Lüdemann H, Dormeyer M, Sticherling C, Stallmann D, Follmann H, Krauth-Siegel R L
Biochimie-Zentrum Heidelberg, Ruprecht-Karls-Universität, Heidelberg, Germany.
FEBS Lett. 1998 Jul 24;431(3):381-5. doi: 10.1016/s0014-5793(98)00793-5.
A gene has been cloned from Trypanosoma brucei which encodes a protein of 144 amino acid residues containing the thioredoxin-like motif WCPPCR. Overexpression of the gene in E. coli resulted in 4 mg pure protein from 100 ml bacterial cell culture. Recombinant T. brucei tryparedoxin acts as a thiol-disulfide oxidoreductase.
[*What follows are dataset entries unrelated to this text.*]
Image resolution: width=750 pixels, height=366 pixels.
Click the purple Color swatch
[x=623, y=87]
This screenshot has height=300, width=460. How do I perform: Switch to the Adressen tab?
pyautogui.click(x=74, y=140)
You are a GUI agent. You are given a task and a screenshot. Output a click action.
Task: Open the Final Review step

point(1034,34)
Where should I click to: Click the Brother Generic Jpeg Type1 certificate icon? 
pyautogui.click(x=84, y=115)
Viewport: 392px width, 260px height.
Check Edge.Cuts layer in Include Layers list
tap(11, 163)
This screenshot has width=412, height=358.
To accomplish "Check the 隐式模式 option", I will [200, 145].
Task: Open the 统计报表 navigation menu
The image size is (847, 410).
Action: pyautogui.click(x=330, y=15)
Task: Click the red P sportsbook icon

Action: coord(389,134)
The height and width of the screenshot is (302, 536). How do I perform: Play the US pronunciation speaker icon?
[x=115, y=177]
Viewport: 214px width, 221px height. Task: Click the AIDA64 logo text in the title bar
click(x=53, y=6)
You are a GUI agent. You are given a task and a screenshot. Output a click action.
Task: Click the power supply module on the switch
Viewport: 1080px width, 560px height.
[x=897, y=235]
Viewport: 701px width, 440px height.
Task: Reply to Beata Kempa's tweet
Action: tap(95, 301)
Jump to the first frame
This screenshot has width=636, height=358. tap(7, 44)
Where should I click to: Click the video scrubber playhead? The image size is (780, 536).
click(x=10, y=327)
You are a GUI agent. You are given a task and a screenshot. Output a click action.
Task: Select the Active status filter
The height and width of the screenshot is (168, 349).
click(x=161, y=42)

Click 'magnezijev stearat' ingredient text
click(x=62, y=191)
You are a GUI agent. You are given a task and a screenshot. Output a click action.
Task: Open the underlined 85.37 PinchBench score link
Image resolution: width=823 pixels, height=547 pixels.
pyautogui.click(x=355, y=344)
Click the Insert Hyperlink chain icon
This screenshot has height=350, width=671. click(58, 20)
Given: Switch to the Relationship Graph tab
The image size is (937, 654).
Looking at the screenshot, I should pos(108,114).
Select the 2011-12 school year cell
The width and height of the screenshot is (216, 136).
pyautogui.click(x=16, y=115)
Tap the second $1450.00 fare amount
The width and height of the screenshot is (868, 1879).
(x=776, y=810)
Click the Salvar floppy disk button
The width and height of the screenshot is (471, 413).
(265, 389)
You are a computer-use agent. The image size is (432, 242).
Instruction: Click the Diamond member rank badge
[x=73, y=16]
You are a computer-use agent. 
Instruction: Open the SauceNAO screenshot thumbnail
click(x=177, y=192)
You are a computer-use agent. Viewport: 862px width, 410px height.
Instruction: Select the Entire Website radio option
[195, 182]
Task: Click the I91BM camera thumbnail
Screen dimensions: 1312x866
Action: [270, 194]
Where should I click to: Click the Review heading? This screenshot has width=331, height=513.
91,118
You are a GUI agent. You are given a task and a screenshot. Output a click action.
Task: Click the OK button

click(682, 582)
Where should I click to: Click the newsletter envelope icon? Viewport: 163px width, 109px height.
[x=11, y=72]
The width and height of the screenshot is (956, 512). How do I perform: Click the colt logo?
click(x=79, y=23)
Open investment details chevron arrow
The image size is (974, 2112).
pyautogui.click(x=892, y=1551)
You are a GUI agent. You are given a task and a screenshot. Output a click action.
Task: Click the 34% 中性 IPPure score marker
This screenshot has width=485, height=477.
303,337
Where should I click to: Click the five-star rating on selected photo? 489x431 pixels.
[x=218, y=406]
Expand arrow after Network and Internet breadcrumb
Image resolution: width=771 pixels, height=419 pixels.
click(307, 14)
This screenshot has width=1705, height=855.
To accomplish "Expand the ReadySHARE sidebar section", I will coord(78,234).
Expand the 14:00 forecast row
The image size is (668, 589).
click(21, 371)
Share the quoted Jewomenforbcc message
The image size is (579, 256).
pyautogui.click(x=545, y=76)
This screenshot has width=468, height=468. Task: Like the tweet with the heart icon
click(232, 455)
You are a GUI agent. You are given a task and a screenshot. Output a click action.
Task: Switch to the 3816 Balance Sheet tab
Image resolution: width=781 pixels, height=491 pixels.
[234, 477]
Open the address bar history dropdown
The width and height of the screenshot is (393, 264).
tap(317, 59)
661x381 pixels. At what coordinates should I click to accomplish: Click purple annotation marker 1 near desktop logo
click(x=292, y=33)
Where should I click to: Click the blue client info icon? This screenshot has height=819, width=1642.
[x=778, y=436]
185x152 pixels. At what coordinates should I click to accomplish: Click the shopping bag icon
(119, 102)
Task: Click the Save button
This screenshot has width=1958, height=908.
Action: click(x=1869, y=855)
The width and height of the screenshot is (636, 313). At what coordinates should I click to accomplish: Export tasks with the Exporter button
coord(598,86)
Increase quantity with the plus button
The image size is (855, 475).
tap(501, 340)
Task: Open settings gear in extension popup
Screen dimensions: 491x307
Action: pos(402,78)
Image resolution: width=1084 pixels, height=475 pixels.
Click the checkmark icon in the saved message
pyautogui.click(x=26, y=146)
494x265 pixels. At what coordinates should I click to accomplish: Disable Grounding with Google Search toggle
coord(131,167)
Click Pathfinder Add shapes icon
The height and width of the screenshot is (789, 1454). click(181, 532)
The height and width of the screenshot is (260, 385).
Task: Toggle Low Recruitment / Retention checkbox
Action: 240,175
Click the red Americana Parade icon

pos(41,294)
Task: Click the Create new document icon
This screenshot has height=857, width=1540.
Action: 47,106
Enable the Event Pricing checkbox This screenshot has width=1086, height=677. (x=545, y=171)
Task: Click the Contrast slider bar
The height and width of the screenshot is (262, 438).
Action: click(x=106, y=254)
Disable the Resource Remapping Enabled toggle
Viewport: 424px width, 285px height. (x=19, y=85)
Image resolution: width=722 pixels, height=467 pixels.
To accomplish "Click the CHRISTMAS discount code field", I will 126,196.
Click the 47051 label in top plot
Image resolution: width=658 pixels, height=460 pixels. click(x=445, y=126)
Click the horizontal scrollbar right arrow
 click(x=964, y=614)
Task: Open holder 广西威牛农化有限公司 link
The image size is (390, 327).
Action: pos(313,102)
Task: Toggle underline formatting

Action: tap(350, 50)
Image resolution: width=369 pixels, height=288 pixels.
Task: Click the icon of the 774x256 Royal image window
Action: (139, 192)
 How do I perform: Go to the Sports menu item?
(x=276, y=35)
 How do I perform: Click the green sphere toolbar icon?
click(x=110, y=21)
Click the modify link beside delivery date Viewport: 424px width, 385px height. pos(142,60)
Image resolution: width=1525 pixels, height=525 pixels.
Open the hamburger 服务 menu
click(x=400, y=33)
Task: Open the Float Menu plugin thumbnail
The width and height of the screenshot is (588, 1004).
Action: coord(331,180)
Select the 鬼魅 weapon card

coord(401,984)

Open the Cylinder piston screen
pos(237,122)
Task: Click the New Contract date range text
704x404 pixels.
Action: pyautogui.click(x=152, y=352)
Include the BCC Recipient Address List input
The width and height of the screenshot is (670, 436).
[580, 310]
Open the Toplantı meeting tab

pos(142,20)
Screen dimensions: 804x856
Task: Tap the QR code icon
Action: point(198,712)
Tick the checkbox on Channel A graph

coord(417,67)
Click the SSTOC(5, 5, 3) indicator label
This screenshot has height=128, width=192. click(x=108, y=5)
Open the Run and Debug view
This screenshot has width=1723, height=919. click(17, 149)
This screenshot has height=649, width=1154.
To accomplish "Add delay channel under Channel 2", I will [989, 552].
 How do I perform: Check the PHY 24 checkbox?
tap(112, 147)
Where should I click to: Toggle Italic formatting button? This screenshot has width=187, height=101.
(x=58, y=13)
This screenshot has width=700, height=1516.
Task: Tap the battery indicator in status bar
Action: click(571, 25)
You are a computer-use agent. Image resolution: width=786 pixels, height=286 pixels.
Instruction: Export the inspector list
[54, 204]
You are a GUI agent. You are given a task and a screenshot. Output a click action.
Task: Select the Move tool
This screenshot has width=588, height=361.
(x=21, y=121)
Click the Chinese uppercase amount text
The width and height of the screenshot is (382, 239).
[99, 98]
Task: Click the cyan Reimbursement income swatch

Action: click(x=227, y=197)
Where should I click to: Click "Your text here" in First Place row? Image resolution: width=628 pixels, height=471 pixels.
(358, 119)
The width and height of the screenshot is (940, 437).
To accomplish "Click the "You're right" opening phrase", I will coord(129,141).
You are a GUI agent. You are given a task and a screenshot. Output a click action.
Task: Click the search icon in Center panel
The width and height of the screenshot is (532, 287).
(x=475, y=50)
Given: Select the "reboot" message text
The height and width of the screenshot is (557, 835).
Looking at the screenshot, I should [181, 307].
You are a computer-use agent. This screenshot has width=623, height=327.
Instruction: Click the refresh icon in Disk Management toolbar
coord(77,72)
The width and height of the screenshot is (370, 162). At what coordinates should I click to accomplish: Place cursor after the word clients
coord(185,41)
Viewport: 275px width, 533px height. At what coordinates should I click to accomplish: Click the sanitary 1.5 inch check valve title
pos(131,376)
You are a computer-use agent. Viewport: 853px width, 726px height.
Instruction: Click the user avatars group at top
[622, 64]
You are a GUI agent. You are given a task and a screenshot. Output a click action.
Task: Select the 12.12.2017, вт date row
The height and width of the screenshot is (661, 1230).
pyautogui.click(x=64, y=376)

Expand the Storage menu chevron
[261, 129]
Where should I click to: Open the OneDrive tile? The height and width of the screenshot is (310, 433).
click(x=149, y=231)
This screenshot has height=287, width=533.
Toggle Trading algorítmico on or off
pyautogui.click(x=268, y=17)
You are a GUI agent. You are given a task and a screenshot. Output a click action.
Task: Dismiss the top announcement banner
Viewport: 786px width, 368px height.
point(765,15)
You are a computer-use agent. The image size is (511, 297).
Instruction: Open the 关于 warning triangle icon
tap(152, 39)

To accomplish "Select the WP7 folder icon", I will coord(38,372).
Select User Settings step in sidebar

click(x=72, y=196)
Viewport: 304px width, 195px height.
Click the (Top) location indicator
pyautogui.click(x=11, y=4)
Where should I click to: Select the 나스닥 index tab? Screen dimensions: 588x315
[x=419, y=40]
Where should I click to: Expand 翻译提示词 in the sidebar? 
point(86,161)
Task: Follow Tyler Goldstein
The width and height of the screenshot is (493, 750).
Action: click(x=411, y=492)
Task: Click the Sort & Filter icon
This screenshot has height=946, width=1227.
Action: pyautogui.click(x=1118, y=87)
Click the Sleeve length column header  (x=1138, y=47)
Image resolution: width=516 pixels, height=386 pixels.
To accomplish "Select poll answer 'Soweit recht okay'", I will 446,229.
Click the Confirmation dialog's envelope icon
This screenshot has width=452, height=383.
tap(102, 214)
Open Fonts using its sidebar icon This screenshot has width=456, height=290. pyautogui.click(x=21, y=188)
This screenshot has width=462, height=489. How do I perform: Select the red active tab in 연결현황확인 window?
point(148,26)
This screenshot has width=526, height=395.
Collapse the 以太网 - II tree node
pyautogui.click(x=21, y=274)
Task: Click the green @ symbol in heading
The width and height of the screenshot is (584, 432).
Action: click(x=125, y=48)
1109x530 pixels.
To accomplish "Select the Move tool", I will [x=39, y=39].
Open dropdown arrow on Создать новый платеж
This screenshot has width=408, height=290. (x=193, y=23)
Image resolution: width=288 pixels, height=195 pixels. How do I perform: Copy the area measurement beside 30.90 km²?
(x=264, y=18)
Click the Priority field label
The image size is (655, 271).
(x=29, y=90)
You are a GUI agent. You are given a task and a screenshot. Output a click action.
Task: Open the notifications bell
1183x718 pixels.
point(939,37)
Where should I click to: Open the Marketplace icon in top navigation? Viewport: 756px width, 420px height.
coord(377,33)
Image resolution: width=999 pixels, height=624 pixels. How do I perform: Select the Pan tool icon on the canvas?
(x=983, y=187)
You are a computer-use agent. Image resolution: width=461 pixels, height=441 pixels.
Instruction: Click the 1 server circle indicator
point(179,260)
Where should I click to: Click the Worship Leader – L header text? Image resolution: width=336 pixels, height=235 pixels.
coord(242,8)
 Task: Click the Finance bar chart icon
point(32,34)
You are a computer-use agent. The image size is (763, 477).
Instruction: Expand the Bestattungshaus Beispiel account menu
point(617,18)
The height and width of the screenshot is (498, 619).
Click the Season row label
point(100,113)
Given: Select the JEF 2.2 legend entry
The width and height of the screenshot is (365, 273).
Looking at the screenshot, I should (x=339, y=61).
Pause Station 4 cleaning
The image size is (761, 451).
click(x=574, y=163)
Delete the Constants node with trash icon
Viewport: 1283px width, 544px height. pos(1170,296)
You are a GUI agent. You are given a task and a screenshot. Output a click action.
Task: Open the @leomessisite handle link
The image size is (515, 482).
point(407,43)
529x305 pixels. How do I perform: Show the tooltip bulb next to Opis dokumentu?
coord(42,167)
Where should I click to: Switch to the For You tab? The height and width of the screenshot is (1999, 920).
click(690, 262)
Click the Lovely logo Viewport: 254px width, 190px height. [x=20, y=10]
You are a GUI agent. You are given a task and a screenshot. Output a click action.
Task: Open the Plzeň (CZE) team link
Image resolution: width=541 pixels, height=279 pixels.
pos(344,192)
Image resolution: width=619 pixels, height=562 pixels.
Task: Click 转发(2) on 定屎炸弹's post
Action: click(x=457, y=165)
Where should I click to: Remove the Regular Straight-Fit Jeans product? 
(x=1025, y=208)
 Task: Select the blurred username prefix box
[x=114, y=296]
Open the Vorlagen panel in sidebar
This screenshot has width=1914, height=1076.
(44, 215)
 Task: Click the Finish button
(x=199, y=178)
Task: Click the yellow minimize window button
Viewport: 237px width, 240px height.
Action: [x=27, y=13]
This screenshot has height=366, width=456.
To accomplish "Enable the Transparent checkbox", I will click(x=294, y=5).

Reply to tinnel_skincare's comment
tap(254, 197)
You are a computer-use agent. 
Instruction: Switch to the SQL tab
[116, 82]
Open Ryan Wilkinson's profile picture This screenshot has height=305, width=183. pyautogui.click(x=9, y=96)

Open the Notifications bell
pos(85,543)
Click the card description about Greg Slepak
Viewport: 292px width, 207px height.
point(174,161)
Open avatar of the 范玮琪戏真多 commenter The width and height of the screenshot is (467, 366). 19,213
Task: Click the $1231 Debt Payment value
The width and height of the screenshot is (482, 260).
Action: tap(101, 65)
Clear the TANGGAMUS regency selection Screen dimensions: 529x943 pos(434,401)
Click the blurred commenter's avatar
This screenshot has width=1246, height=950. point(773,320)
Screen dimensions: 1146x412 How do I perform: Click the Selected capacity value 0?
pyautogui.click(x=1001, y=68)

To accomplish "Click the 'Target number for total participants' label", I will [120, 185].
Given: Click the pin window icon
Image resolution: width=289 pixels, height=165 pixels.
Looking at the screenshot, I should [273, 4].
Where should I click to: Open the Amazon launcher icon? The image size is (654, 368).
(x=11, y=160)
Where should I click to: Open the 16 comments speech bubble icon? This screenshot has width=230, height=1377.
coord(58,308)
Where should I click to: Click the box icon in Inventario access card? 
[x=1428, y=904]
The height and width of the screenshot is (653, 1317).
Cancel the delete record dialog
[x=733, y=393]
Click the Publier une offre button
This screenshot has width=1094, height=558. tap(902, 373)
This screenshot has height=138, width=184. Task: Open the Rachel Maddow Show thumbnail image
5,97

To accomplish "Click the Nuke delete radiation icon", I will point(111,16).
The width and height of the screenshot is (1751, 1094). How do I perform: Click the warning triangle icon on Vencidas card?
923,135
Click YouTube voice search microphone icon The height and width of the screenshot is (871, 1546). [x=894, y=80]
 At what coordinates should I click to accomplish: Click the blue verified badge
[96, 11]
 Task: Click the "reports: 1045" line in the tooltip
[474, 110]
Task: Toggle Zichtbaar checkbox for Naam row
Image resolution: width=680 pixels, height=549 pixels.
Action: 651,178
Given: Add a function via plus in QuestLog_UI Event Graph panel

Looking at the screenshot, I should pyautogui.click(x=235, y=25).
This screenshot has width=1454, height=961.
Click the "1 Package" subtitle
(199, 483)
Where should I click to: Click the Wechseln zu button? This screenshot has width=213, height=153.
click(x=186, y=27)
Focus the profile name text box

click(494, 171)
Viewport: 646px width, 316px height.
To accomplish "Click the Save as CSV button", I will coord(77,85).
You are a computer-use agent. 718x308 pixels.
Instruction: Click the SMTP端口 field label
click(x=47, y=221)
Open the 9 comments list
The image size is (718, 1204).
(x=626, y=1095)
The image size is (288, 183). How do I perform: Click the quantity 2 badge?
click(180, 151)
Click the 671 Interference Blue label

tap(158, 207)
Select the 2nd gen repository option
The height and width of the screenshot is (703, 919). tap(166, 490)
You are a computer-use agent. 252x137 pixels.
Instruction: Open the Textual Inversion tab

It is spontaneously reduced by trypanothione. This dithiol, exclusively found in parasitic protozoa, also reduces E. coli glutaredoxin but not thioredoxin. The trypanothione/tryparedoxin couple is an effective reductant of T. brucei ribonucleotide reductase. Like thioredoxins it has a poor GSH:disulfide transhydrogenase activity. The catalytic properties of tryparedoxin are intermediate between those of classical thioredoxins and glutaredoxins which indicates that these parasite proteins may form a new class of thiol-disulfide oxidoreductases.